May 21, 2010
Presented to the UVM Board of Trustees, Committee of the Whole
Prepared by Richard Cate, Vice President for Finance and Administration
The purpose of this discussion is to begin to review with the Committee the financial impact of post-retirement medical benefits. At previous meetings we have discussed these benefits and their impact on the University’s statement of net assets. Under the requirements of the Governmental Accounting Standards Board, the future cost of this liability must be amortized and reflected each year as a reduction in net assets. Since FY 2008, the University’s net assets have declined $50 million due to this liability. Obviously, there is also an ongoing and growing general fund budget impact from the yearly direct cost for retirees as a consequence of these benefits. As illustrated in the attached chart, the actuarially calculated cumulative cost of these benefits just for current retirees and current employees is over $1.3 billion.

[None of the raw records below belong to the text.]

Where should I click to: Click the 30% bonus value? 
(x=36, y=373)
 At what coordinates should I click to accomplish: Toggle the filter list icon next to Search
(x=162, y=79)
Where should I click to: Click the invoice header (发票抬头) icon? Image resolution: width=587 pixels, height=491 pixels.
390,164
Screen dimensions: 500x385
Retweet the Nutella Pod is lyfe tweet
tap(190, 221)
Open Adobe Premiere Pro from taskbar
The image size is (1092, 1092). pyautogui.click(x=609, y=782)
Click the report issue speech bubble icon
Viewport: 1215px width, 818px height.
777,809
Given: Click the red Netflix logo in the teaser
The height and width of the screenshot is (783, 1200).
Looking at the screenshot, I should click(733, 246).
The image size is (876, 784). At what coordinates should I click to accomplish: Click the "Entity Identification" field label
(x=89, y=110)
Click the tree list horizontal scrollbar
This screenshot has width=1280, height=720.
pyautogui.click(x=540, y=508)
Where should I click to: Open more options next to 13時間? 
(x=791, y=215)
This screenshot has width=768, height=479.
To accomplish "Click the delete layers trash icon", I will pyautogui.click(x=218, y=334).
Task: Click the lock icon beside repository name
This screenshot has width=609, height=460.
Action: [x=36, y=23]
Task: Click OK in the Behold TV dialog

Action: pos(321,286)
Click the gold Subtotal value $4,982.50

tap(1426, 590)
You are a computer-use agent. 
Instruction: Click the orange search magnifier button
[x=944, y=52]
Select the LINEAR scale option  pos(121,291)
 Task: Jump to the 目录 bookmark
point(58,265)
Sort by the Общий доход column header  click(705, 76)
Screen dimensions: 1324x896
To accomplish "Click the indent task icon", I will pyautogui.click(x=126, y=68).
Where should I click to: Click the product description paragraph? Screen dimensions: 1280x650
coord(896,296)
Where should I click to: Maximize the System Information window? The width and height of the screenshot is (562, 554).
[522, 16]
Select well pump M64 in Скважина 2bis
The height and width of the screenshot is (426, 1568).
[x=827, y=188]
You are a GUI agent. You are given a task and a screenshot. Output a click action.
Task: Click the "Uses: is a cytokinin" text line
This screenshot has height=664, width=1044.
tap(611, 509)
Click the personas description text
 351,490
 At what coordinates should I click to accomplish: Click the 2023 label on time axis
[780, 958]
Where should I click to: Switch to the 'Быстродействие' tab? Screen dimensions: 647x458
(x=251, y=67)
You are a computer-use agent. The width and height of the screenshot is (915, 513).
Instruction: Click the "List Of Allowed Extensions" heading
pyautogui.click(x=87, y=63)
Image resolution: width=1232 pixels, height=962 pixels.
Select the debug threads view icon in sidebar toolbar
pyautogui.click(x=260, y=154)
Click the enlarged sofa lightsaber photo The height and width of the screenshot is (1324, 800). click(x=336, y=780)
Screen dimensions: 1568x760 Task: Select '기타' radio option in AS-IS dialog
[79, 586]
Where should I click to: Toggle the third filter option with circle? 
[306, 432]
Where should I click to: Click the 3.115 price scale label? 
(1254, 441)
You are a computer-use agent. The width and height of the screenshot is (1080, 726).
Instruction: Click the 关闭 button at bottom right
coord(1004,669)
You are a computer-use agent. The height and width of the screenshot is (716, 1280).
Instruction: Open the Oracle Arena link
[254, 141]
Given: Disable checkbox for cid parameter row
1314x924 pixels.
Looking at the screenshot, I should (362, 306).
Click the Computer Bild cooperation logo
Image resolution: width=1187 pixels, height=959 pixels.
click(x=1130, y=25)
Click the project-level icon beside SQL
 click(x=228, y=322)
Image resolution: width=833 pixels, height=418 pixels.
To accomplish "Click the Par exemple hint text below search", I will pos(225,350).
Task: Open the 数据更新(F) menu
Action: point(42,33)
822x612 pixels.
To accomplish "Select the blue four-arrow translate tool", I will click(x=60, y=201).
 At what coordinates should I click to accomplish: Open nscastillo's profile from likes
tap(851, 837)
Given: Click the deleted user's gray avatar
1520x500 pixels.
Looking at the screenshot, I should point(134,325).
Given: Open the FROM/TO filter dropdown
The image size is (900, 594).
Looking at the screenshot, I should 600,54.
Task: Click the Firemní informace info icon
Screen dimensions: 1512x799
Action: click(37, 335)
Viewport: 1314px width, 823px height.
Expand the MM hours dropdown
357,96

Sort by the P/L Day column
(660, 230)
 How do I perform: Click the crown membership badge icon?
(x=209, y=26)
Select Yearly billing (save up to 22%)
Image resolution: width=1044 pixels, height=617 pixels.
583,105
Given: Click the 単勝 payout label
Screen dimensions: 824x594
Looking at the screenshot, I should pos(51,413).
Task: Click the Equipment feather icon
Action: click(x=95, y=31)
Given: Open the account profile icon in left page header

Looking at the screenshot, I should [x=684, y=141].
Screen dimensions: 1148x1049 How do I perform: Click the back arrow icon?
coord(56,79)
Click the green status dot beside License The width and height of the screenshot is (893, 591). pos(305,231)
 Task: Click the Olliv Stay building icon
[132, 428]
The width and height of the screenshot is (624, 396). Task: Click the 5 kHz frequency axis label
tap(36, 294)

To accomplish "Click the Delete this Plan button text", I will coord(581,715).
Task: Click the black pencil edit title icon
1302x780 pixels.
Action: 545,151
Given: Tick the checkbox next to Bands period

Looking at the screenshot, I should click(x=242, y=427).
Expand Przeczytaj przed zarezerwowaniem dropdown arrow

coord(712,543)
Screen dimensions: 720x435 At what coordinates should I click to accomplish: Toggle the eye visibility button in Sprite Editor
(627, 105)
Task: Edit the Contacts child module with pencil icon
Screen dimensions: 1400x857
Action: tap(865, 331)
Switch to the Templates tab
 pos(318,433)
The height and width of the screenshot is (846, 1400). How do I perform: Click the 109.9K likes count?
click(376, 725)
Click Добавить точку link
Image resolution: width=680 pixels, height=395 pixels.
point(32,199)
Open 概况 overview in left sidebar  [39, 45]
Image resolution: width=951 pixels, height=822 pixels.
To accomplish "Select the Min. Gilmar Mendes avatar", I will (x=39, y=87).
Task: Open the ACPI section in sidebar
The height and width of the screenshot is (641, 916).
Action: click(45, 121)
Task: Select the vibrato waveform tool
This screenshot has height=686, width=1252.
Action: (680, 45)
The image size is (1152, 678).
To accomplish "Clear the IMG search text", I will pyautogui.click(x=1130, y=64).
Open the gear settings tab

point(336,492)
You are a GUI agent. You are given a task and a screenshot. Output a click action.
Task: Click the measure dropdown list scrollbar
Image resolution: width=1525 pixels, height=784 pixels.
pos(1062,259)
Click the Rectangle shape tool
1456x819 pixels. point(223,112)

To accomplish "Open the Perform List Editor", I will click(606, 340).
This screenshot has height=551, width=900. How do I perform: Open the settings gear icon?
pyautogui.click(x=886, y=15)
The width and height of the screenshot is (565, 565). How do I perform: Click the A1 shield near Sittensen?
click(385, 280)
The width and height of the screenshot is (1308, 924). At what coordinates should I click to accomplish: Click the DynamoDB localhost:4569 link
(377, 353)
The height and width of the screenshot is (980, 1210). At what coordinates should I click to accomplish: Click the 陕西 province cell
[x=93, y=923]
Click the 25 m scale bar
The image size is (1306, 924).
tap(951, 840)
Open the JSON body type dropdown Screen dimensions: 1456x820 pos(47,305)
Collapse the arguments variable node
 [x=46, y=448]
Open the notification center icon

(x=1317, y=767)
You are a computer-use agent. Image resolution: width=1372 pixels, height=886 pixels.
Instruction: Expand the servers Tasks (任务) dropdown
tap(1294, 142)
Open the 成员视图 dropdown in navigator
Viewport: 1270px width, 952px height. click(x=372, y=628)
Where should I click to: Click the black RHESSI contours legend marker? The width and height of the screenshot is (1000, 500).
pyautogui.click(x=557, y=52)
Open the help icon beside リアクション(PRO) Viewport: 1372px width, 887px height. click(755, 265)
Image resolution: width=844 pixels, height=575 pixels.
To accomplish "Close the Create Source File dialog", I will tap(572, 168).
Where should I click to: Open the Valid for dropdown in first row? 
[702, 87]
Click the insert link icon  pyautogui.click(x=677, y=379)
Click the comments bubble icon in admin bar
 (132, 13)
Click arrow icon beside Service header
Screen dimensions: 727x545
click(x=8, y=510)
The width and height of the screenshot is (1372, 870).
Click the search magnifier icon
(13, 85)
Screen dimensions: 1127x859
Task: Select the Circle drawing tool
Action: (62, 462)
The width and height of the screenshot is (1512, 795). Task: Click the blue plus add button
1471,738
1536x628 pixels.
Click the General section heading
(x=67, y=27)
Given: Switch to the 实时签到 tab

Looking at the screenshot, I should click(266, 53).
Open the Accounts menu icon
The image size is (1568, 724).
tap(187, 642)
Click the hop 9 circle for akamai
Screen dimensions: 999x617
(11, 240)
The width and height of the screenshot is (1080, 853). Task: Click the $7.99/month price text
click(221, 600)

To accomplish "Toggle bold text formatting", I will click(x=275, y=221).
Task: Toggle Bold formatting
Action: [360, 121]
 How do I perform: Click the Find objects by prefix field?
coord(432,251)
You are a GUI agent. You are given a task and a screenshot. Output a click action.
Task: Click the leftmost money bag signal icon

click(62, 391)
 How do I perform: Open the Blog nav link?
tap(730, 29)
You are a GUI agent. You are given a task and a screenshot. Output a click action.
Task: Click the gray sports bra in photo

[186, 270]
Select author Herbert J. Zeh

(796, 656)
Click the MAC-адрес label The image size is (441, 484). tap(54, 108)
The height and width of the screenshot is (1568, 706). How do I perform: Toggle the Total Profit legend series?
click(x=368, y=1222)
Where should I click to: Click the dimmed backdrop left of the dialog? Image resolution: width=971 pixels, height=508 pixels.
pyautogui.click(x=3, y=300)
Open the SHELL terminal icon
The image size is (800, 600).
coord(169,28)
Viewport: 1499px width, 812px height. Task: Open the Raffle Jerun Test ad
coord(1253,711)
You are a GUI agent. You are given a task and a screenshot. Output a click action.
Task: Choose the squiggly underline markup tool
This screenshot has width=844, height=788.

Our existing benefit allows individuals who have met retiree eligibility criteria to continue, after retirement, in the UVM health insurance plan paying the same percentage of the premium as they did as an employee. The employee share of the premium ranges from 4% to 30% depending on the employee’s salary. Employees hired before July 1, 1997 must have at least 10 years of service and be at least age 55 in order to retire. Those hired after that date must have 15 years of service and be at least age 60. Once a retiree reaches age 65 and becomes Medicare eligible, the standard UVM insurance policy is replaced with a Medigap policy and the employee continues to pay the same percentage of the premium as with the other policy.
The University currently has in place what is known as a defined benefit post-retirement medical plan, with coverage regardless of cost. These types of plans have been replaced in most private sector organizations with defined contribution plans or eliminated altogether. A defined contribution plan calls for a specified payment on the part of the employer for a portion of the cost of insurance coverage. In the case of most public higher education institutions where defined benefit plans still exist, the liability for the cost rests with the state rather than with the institution. This is not the case at UVM. Defined benefit plans are now generally viewed as unsustainable for two reasons. The first and primary reason is that life expectancy has increased such that the pool of retirees is continually growing. The second contributing factor is the size of the baby boom generation, which is retiring now and over the next two decades. It is clear that UVM’s current post-retirement medical benefits plan is not sustainable and that we need to address the situation in the near future.
The University has engaged a nationally respected actuarial firm to conduct the analysis of our employee base and to calculate the costs illustrated in the chart. The chart reflects the annual cost of the existing benefit for three categories of people: current retirees, active employees with fifteen years of service (current time in service requirement for retirement), and active employees with less than fifteen years of service. Please note that the chart does not reflect the cost of employees that have not yet been hired to replace future retirees. If those costs were included, the upward slope of the curve would continue forever, never flattening or declining as it does on the chart. Now that the data have been compiled regarding this significant financial issue, the President will charge a task force made up of senior administrators, faculty and staff to study this matter in detail and bring forth by August 1, 2010 recommendations for plan changes that will result in a plan that is fiscally prudent and sustainable. The President will then bring his plan for dealing with this matter to the October Board of Trustees meeting.